74話

 錫児さんの援護射撃が命中し、ついに敵は動き出した。


『ゴウ……』


 ものすごい光の奔流に見えるのだが、実際の威力はかなり抑え目らしい。もしかすると、相手の黄属性耐性がものすごく高いのかもしれなかった。


『出番が先ならまだ寝てるぜ、マイマスター』

「いいよ、そのときに起こすから安心して寝てて」


 ぱらぱらと石のかけらは落ちているが、その程度でとどまっている。防御力もさることながら、HPがものすごく多いようだ。


「なんか自信でもあんのか?」

「このライヴギア、追加ダメージが強いやつなんです」

「ほお……案外、ばかにならねえかもな」

「今は変えられないので」


 先に言えバカ、と小言をもらいながらも、俺は敵にムチの一撃を叩き込んだ。ゾードの〈サイレンス〉にも匹敵するほどの轟音が響き渡り、親指ほどの礫片がごろりと落ちる。しかし、傷は瞬時に消えた。


「〈クイックチェンジ〉……!?」

「このクソ耐久が再生すんのかよ!? 岩を削るなら……青属性だな!」


 ザイルが式神を変形させるのと同時に、ローペも「〈スポットライト〉!」と唱えた。


「緑じゃちょっと分が悪いとは思うけど、とりあえず削るからなー!」

「頼みます! 前衛で押さえるので!」


 浮遊するバズーカのようなものから、青い光が注がれている。どうやら、特定の耐性を思いっきり下げる特技のようだ。


「思ったように切れねえな……こっちで行くか」


 ゾードは、初期型のロボットスーツで殴り合いを始めた。砂が散って、視界が一気に茶色く変わっていく。優勢に傾き始めたかと思ったが、そこまで簡単でもないらしく、敵はぶるぶると震えて力を溜め始めた。


「ゴゴウ……」


 ようやく姿を見せた赤い眼球が、ますます光を増していく。


「まずい、何かを仕掛けてくるようだ……! この股間では止められない!」

「てめえは出すモン出しとけ! おいザクロ、どうすんだ」

「回避はできます。

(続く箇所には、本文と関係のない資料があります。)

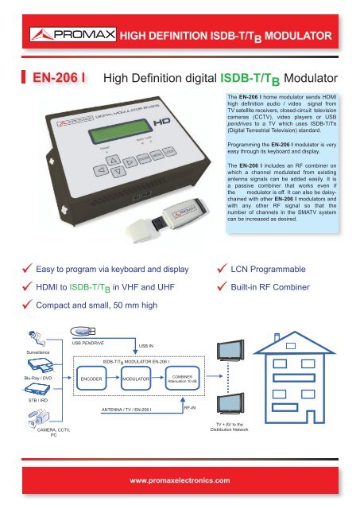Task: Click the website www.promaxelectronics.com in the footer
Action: [x=179, y=480]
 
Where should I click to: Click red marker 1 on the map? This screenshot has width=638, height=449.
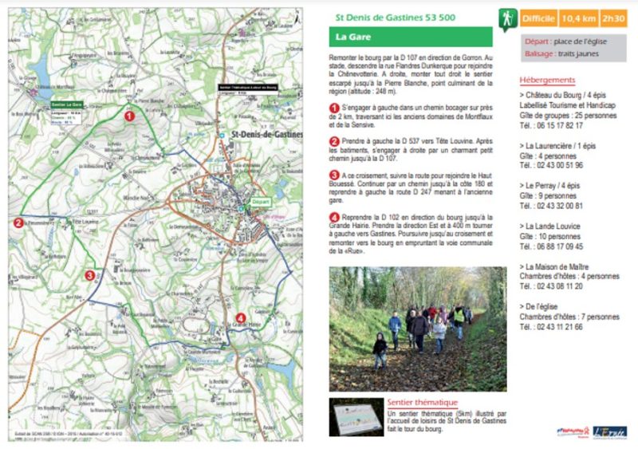[x=129, y=116]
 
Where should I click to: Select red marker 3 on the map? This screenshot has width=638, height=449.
[x=89, y=276]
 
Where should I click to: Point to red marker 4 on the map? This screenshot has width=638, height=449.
[x=241, y=319]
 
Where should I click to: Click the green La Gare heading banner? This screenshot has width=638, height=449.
[x=411, y=37]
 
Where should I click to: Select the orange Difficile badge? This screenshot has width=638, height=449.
[x=538, y=18]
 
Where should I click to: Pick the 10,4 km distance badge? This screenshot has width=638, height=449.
[x=580, y=18]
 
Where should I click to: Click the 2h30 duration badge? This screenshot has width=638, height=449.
[x=614, y=18]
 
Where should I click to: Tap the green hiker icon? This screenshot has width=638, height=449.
[x=508, y=18]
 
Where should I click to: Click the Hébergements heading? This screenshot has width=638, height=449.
[x=547, y=81]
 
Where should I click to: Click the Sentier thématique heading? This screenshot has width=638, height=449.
[x=422, y=403]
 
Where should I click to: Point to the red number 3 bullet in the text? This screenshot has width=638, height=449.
[x=335, y=174]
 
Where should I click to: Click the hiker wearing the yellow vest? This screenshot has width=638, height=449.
[x=459, y=317]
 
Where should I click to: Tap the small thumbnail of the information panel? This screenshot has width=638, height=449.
[x=356, y=416]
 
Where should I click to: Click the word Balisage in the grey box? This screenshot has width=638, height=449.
[x=540, y=54]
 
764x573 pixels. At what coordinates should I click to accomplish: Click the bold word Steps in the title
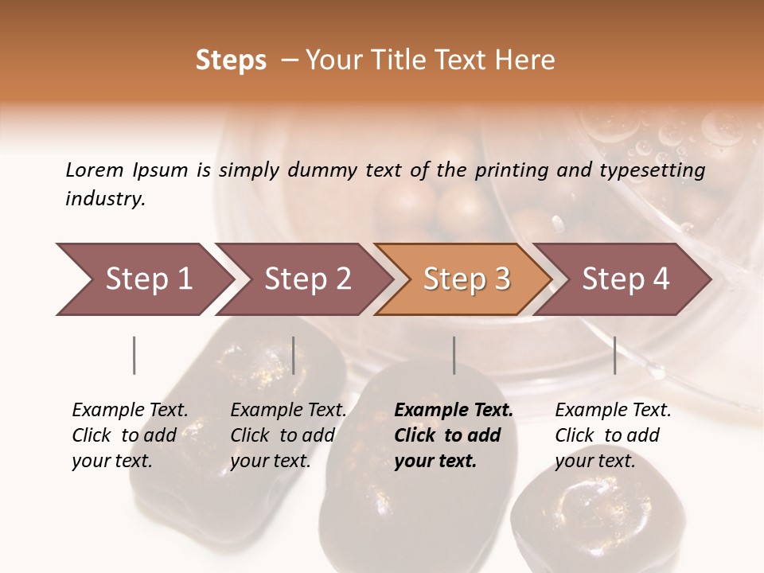click(231, 60)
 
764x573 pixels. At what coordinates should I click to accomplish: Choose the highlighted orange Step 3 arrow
click(466, 279)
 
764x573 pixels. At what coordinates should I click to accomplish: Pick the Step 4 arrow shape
click(626, 279)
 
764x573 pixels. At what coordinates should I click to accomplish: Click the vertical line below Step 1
click(134, 355)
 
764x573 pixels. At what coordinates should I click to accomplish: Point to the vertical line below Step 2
click(294, 355)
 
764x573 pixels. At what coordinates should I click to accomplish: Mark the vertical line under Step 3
click(454, 355)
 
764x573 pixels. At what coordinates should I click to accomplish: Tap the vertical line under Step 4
click(615, 355)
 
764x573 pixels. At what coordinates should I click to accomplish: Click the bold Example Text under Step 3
click(454, 411)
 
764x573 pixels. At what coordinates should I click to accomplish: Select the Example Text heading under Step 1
click(130, 411)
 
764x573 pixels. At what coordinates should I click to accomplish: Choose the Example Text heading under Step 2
click(288, 411)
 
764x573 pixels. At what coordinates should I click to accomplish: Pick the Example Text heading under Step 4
click(613, 411)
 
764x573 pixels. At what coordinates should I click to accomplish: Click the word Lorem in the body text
click(95, 170)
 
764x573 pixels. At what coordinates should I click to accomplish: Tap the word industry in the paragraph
click(104, 199)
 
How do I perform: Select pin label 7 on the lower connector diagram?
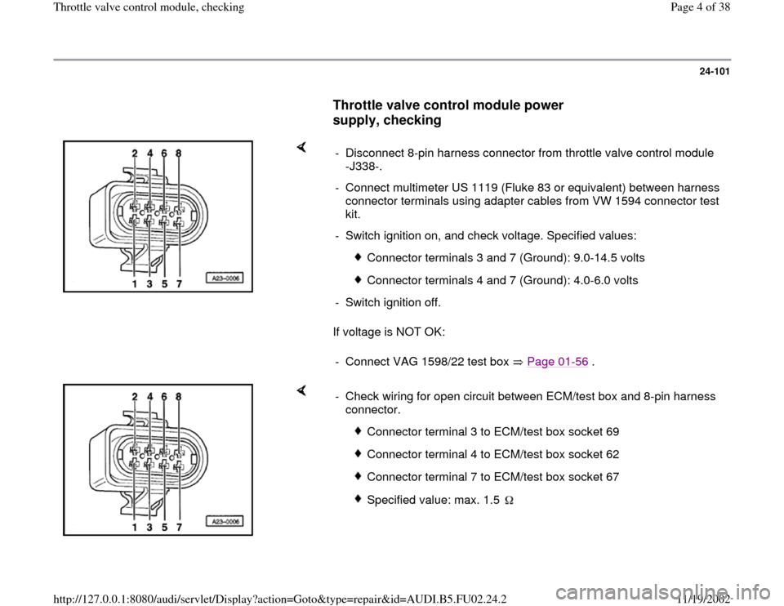click(179, 527)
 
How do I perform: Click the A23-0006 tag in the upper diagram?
click(225, 278)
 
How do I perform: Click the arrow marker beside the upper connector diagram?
click(301, 147)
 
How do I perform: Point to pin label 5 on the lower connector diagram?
click(164, 527)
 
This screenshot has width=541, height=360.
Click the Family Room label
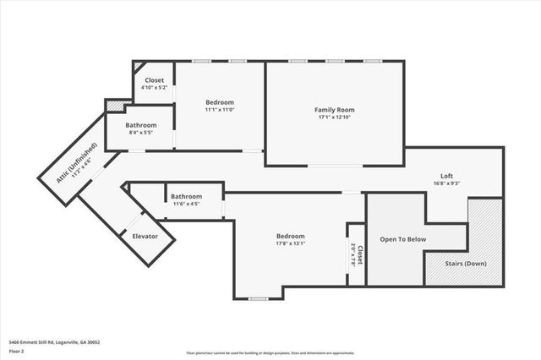pyautogui.click(x=334, y=110)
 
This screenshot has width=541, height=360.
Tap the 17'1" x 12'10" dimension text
pyautogui.click(x=334, y=118)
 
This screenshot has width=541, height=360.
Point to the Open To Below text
pyautogui.click(x=402, y=239)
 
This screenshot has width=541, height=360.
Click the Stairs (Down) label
pyautogui.click(x=466, y=264)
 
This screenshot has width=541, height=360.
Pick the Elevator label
pyautogui.click(x=145, y=237)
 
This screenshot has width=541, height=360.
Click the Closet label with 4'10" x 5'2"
pyautogui.click(x=154, y=80)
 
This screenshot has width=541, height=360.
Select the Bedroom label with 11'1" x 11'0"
pyautogui.click(x=219, y=102)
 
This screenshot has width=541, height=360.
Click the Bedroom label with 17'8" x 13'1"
pyautogui.click(x=290, y=236)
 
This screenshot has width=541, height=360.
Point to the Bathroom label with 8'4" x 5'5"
pyautogui.click(x=142, y=125)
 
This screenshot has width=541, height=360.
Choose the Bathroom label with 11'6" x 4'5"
pyautogui.click(x=185, y=196)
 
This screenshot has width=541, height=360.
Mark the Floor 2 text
pyautogui.click(x=17, y=350)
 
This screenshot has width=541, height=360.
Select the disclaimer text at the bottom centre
pyautogui.click(x=270, y=352)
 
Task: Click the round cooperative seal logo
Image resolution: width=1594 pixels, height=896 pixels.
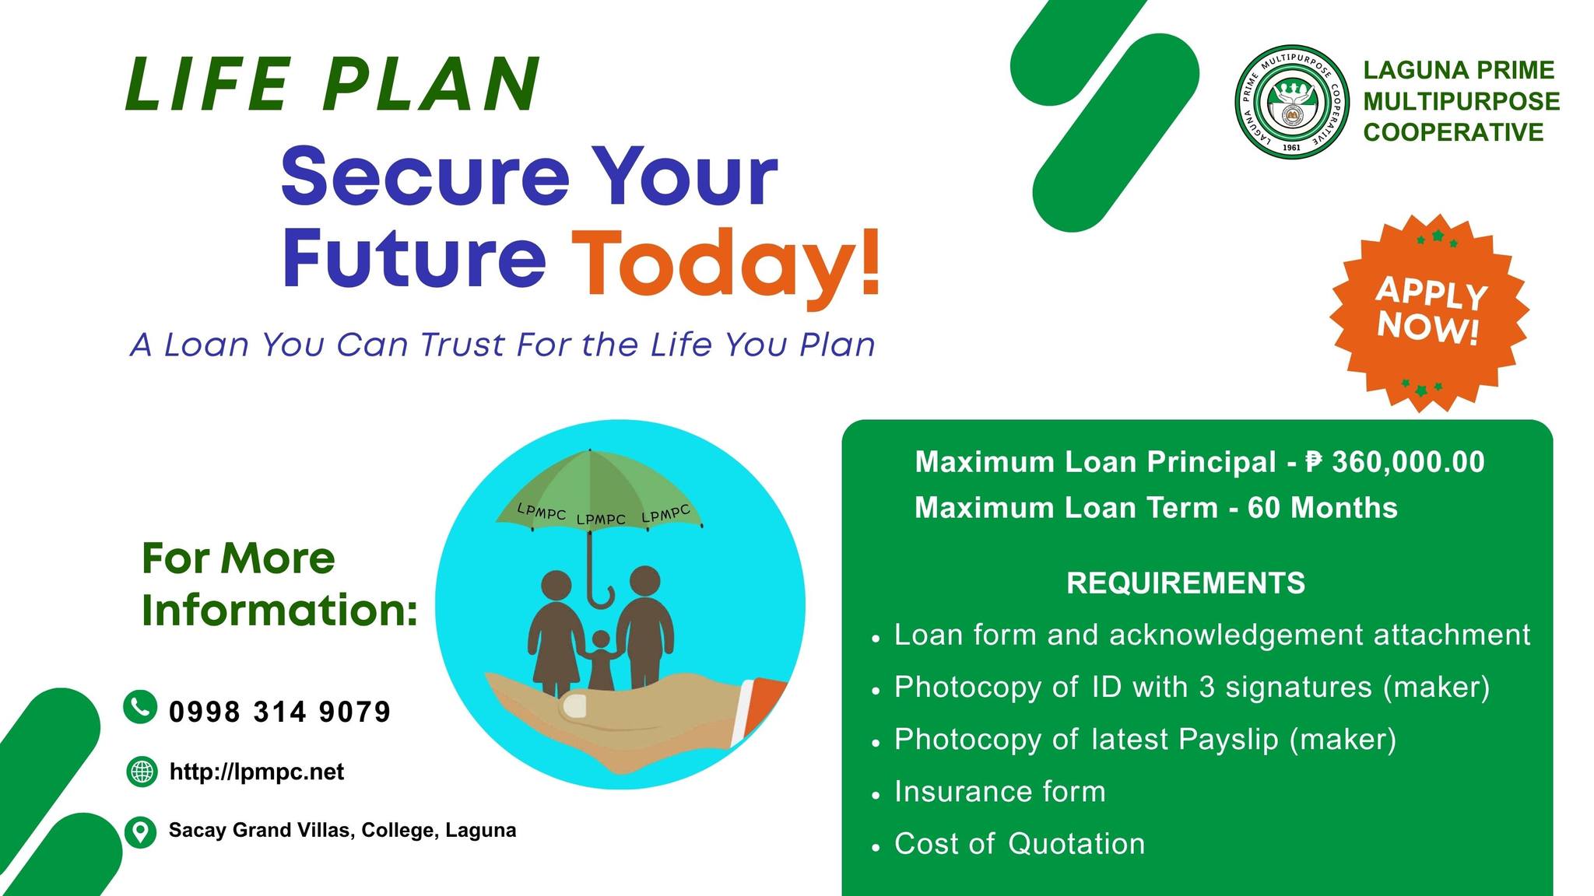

ちょっとシビアですけど」

「相変わらずむちゃくちゃだぜ……心配しなくていいんだな」


 敵を一発殴り、その反動で大きく距離をとったゾードは、腕をクロスさせてがっちりと防御を固めた。ザイルはローペの変形させたライヴギアの陰に隠れ、ピュリィも甲羅のようなものを呼び出して防御態勢に入っていた。


「ゴウ……ゴ」


 紅の衝撃波が放たれ、砂がぶわりと舞い上がる。


 ムチで〈ヒドラスイング〉を繰り出しながら、同時に〈玻璃薄曇がらすのくもり〉を使う――最初の衝撃波は存在が揺らぐ回避ですり抜け、吹き付ける砂はこちらからの攻撃でぎりぎりまで抑える。


三億塵紙に死すビフォア・ワイズマン!!」


 無数の光の矢が殺到し、NPLはわずかにひるんだ。


「なんで生きてんだよお前は……」


 防具は見た目に反映されないし、見た目はフィルムで決まる。だからこそ、ブーメランパンツだけに見えても防御力がこの中で最強……ということも、もしかしたらあるかもしれない。たぶん違うけど。


「糸口は見えないが、このまま削り切れるはずだ。引き続き、全力でかかろう」

「言われるまでもねぇよ。ちっと心もとないがな……」


 最強というわけではないが、手堅くまとまっている。早くはないしテクニカルでもないが、簡単に相手取れるのにそのままでも強い。おそらく、初心者でも倒せるようになっている敵なのだろう。


「ふふっ……」


 強くなっている敵を、強いまま倒す……ライヴギアを切り替えられないという縛りが生じた今、それは最高に楽しい愚行だった。